### DATA SUPPLIED

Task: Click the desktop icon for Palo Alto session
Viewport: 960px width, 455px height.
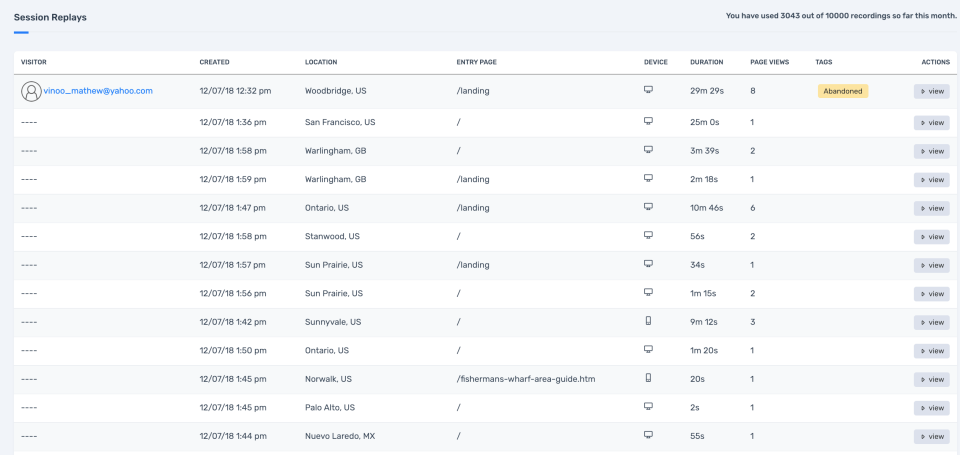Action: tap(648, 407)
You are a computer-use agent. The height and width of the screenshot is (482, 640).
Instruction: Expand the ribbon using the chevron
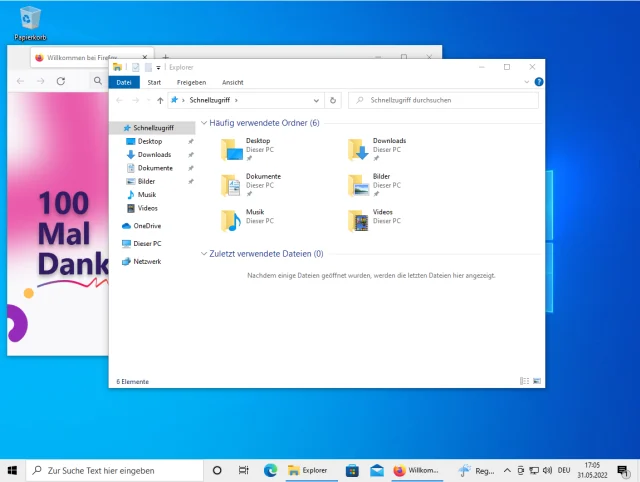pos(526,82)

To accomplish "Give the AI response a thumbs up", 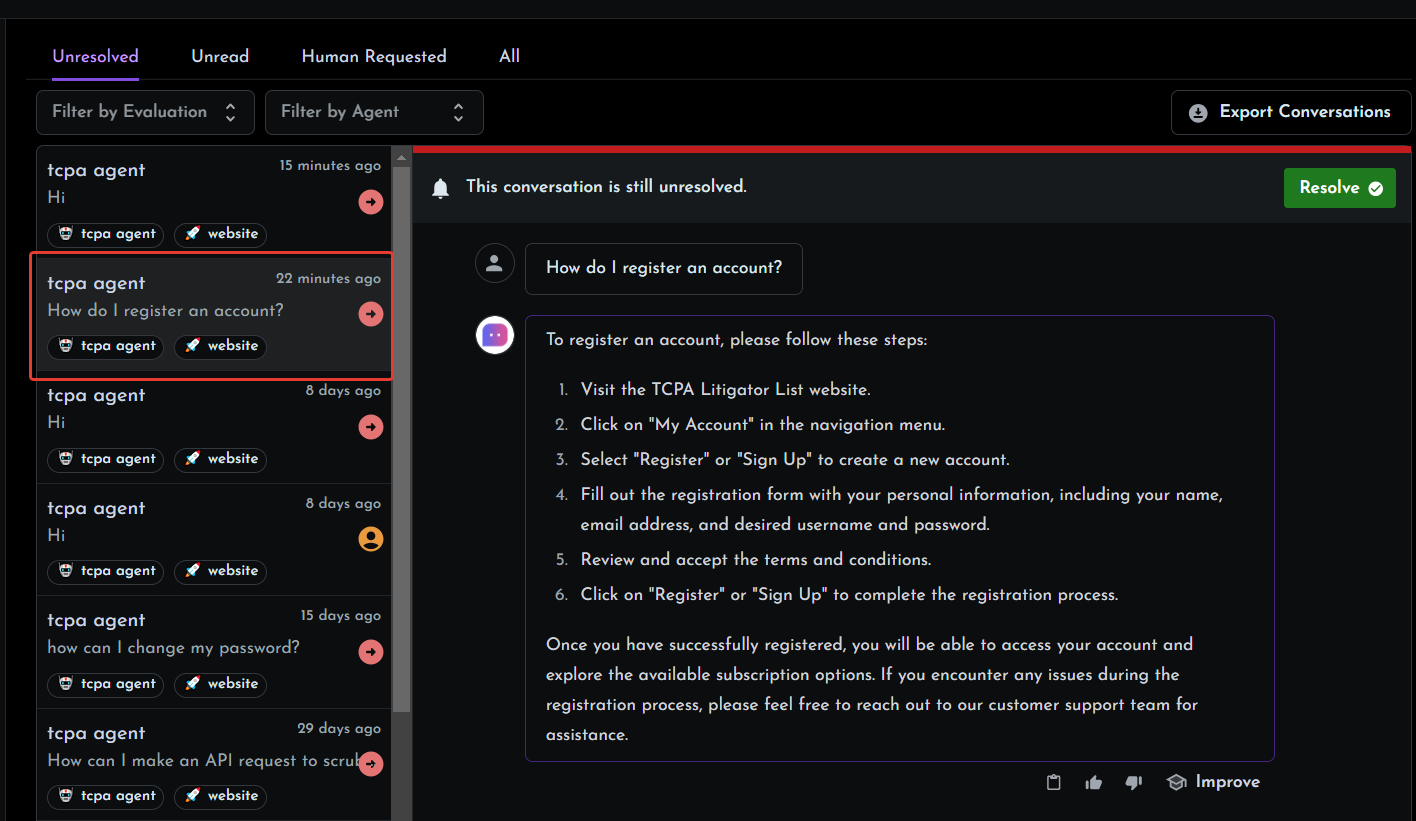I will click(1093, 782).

######
### DATA SUPPLIED

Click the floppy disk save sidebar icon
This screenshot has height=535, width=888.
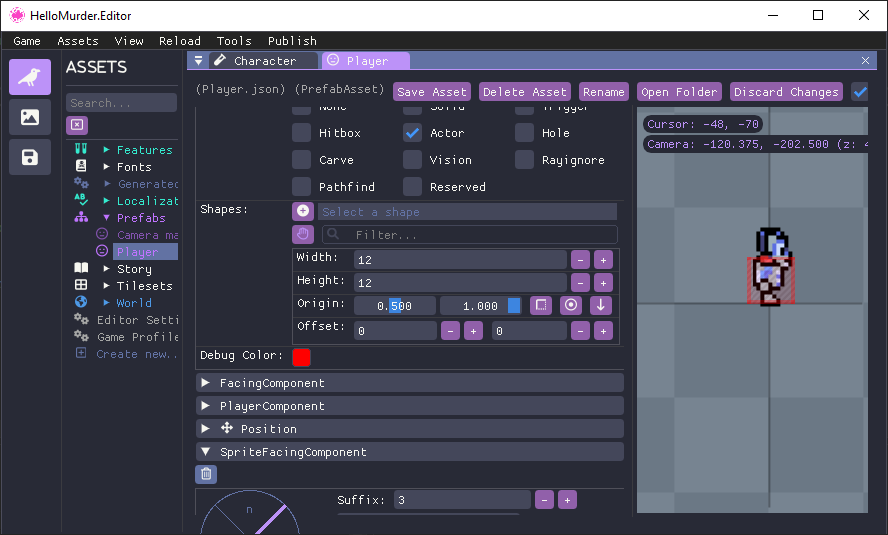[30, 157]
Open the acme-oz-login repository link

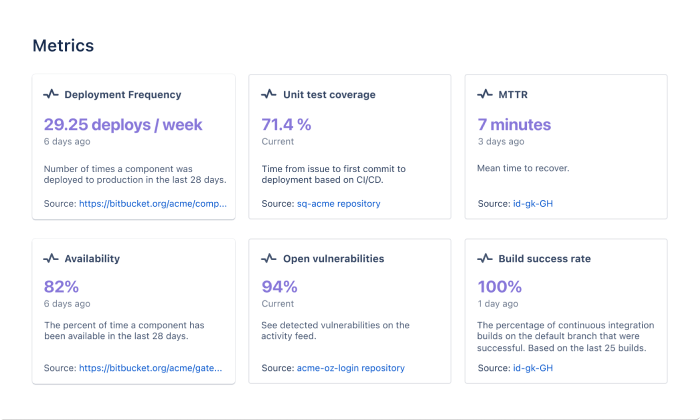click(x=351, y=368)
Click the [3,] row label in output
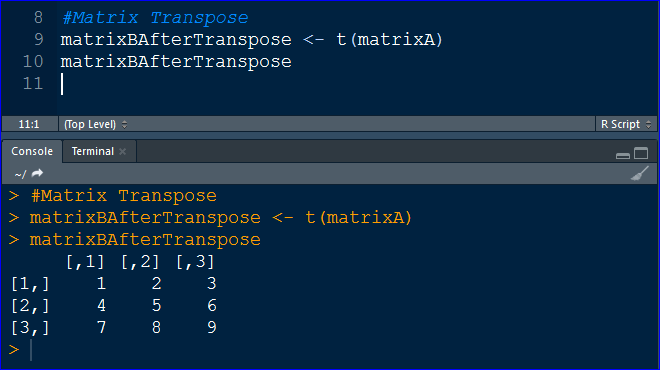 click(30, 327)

######

PROBLEM: Copy every line from the records that holds the string "icon".

SOLVED PROBLEM:
Task: Click the desktop icon for Palo Alto session
Click the floppy disk save sidebar icon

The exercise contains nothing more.